» **WORK TO COMPLETE**: The records under this task must be duplicated exactly.

Collected data
###
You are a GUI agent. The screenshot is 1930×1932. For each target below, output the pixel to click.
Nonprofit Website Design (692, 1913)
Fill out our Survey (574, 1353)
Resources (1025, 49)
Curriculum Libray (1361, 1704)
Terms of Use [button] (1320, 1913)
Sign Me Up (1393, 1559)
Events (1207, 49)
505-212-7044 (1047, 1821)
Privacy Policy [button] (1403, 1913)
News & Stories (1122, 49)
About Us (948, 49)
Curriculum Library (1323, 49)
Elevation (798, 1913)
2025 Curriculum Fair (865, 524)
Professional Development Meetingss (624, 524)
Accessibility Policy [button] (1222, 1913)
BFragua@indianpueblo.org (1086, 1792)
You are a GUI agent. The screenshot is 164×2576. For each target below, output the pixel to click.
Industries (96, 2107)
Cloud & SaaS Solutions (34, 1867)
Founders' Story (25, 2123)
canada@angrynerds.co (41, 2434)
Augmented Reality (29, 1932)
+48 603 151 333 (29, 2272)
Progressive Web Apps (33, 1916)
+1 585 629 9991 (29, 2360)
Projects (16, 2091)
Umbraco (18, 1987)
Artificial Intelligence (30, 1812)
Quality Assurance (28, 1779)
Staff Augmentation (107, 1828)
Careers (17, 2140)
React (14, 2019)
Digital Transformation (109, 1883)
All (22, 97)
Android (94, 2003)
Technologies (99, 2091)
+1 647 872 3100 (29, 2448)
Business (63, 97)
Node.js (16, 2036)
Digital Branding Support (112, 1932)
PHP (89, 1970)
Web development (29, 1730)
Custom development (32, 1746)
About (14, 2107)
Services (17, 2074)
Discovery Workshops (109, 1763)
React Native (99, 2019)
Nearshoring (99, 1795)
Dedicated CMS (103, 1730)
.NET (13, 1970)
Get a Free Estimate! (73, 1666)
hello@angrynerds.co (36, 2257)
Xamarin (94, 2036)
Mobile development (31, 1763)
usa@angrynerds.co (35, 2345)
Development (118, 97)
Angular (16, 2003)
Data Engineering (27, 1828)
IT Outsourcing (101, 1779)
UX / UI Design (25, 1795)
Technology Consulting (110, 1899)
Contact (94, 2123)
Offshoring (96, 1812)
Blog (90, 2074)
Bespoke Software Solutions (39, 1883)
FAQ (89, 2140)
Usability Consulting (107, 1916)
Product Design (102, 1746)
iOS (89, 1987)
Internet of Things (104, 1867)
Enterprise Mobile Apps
###
» **REPLY TO THE EXERCISE**:
You are a GUI agent. The screenshot is 1930×1932. For each target below, output the pixel to click.
Nonprofit Website Design (692, 1913)
Fill out our Survey (574, 1353)
Resources (1025, 49)
Curriculum Libray (1361, 1704)
Terms of Use [button] (1320, 1913)
Sign Me Up (1393, 1559)
Events (1207, 49)
505-212-7044 (1047, 1821)
Privacy Policy [button] (1403, 1913)
News & Stories (1122, 49)
About Us (948, 49)
Curriculum Library (1323, 49)
Elevation (798, 1913)
2025 Curriculum Fair (865, 524)
Professional Development Meetingss (624, 524)
Accessibility Policy [button] (1222, 1913)
BFragua@indianpueblo.org (1086, 1792)
You are a GUI agent. The screenshot is 164×2576. For each target below, output the pixel to click.
Industries (96, 2107)
Cloud & SaaS Solutions (34, 1867)
Founders' Story (25, 2123)
canada@angrynerds.co (41, 2434)
Augmented Reality (29, 1932)
+48 603 151 333 (29, 2272)
Progressive Web Apps (33, 1916)
+1 585 629 9991 (29, 2360)
Projects (16, 2091)
Umbraco (18, 1987)
Artificial Intelligence (30, 1812)
Quality Assurance (28, 1779)
Staff Augmentation (107, 1828)
Careers (17, 2140)
React (14, 2019)
Digital Transformation (109, 1883)
All (22, 97)
Android (94, 2003)
Technologies (99, 2091)
+1 647 872 3100 (29, 2448)
Business (63, 97)
Node.js (16, 2036)
Digital Branding Support (112, 1932)
PHP (89, 1970)
Web development (29, 1730)
Custom development (32, 1746)
About (14, 2107)
Services (17, 2074)
Discovery Workshops (109, 1763)
React Native (99, 2019)
Nearshoring (99, 1795)
Dedicated CMS (103, 1730)
.NET (13, 1970)
Get a Free Estimate! (73, 1666)
hello@angrynerds.co (36, 2257)
Xamarin (94, 2036)
Mobile development (31, 1763)
usa@angrynerds.co (35, 2345)
Development (118, 97)
Angular (16, 2003)
Data Engineering (27, 1828)
IT Outsourcing (101, 1779)
UX / UI Design (25, 1795)
Technology Consulting (110, 1899)
Contact (94, 2123)
Offshoring (96, 1812)
Blog (90, 2074)
Bespoke Software Solutions (39, 1883)
FAQ (89, 2140)
Usability Consulting (107, 1916)
Product Design (102, 1746)
iOS (89, 1987)
Internet of Things (104, 1867)
Enterprise Mobile Apps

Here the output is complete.